Devant la Commission des finances et du budget de l’Assemblée national ce 05 juin, Louis Paul Motaze fait savoir que ce montant est destiné au financement de 08 projets. Il s’agit notamment de la poursuite de la mise en œuvre du plan global de riposte pour la lutte contre le corona virus et ses répercussions économiques et sociales.
Par Florentin Ndatewouo

Louis Paul Motaze, ministre des Finances exposant sur l’orientation budgétaire 2021 devant la commission des finances et budget de l’Assemblée nationale, Yaoundé/05/07/2020.
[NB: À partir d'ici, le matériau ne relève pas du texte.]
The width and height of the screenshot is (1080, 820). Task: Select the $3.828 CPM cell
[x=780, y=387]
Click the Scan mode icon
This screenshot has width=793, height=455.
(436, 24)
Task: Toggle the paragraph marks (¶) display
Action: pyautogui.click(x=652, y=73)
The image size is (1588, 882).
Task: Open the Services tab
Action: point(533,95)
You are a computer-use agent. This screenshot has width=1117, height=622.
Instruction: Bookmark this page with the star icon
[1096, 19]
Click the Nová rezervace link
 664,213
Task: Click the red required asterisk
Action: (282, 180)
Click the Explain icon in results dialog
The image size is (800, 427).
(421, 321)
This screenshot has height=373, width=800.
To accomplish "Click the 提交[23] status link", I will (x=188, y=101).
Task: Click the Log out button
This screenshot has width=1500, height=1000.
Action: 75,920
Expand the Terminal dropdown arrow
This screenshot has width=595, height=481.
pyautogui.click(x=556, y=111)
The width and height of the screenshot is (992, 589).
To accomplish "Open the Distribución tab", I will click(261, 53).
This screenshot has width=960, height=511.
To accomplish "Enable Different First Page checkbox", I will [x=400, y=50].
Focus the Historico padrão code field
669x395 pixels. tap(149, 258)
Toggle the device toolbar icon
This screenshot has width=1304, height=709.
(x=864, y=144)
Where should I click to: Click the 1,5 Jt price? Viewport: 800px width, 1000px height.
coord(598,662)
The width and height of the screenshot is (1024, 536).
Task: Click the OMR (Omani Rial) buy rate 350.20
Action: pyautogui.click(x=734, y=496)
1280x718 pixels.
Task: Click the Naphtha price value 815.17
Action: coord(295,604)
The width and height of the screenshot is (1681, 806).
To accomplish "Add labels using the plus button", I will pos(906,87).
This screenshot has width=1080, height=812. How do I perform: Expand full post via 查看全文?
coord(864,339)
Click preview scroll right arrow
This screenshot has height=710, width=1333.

L’élaboration du projet de loi de finances 2021 est en gestation. Ce samedi 5 juillet, le ministre des Finances (Minfi) présente à l’Assemblé nationale, les lignes directrices du Document de programmation économique et budgétaire (Dpeb). Outil servant de cadre de référence à la conception de la loi de Finances pour l’année prochaine, ledit document comporte les orientations stratégiques et les perspectives budgétaires pour la période 2021-2023. Devant la Commission des finances et du budget de la chambre basse du parlement, Louis Paul Motaze note que « Les projections des ressources totales du budget général en 2021 sont de 4909,2 milliards, en hausse de 202,1 milliards en valeur absolue et 4,3% en valeur relative par rapport à 2020. Entre 2022 et 2023, ces ressources s’établiraient à 5009,1 milliards. »
Le budget 2021 est destiné au financement de 08 projets, à savoir :
-La poursuite de la mise en œuvre du plan global de riposte pour la lutte contre le corona virus et ses répercussions économiques et sociales ;
-La finalisation de la mise en service des grands projets de premières générations ;
-La réalisation du plan présidentiel de reconstruction et de développement des régions affectées par les crises sécuritaires en particulier celles du Nord-Ouest et du Sud-Ouest ;
-L’accélération du processus de décentralisation ;
A cela s’ajoute :
-La poursuite de la mise en œuvre de la Couverture santé universelle et de la politique du livre unique ;
-Le maintien de la veille sécuritaire sur toute l’étendue du territoire national ;
L’organisation de la Can ( Coupe d’Afrique des nations) ;
-La mise en œuvre des réformes structurelles visant à maintenir le Cameroun sur le chantier de l’émergence à l’horizon 2035 notamment celles en faveur de l’opérationnalisation de la politique d’import substitution.
Les projections des ressources totales du budget général en 2021 s’appuient sur les recettes pétrolières, les recettes non pétrolières, les dons, les ressources de financement de l’État.  Les recettes pétrolières sont projetées à 303,3 milliards en 2021 en hausse de 33,3 milliards (+12,3%) par rapport à 2020. Ceci, « du fait de la légère remontée du prix mondial du baril de pétrole entre ces deux exercices, avec une production pétrolière quasiment stable. A moyen terme, ces recettes s’établiraient à 269,5 milliards entre 2022 et 2023, soit une diminution de 33,5 milliards (-11,1%), en rapport avec la baisse de la production pétrolière projetée au cours de cette période», d’après le Minfi.

« les dépenses et charges totales du budget général de l’État sont projetées à 4909,2 milliards en 2021, en hausse de 202,1 milliards en valeur absolue et 4,3% en valeur relative par rapport à 2020...”

Partant l’objectif de déficit recherché, ajouté à cela le niveau d’engagement actuel du gouvernement camerounais, « les dépenses et charges totales du budget général de l’État sont projetées à 4909,2 milliards en 2021, en hausse de 202,1 milliards en valeur absolue et 4,3% en valeur relative par rapport à 2020. » En outre, « entre 2022 et 2023, ces dépenses et charges se situeraient à 5279 milliards, en augmentation de 369,9 milliards (+7,5%) par rapport à 2021.

Les lignes directrices du Dpeb ont été adoptées lors du Conseil de cabinet du 02 juillet dernier. La présentation de ce document aux élus de la nation entend participer à l’organisation efficace des débats en commission et lors des séances plénières pour favoriser les échanges sur les questions stratégiques, « en évitant les débats sur les allocations de ressources et les questions à caractères locales », dixit le Minfi.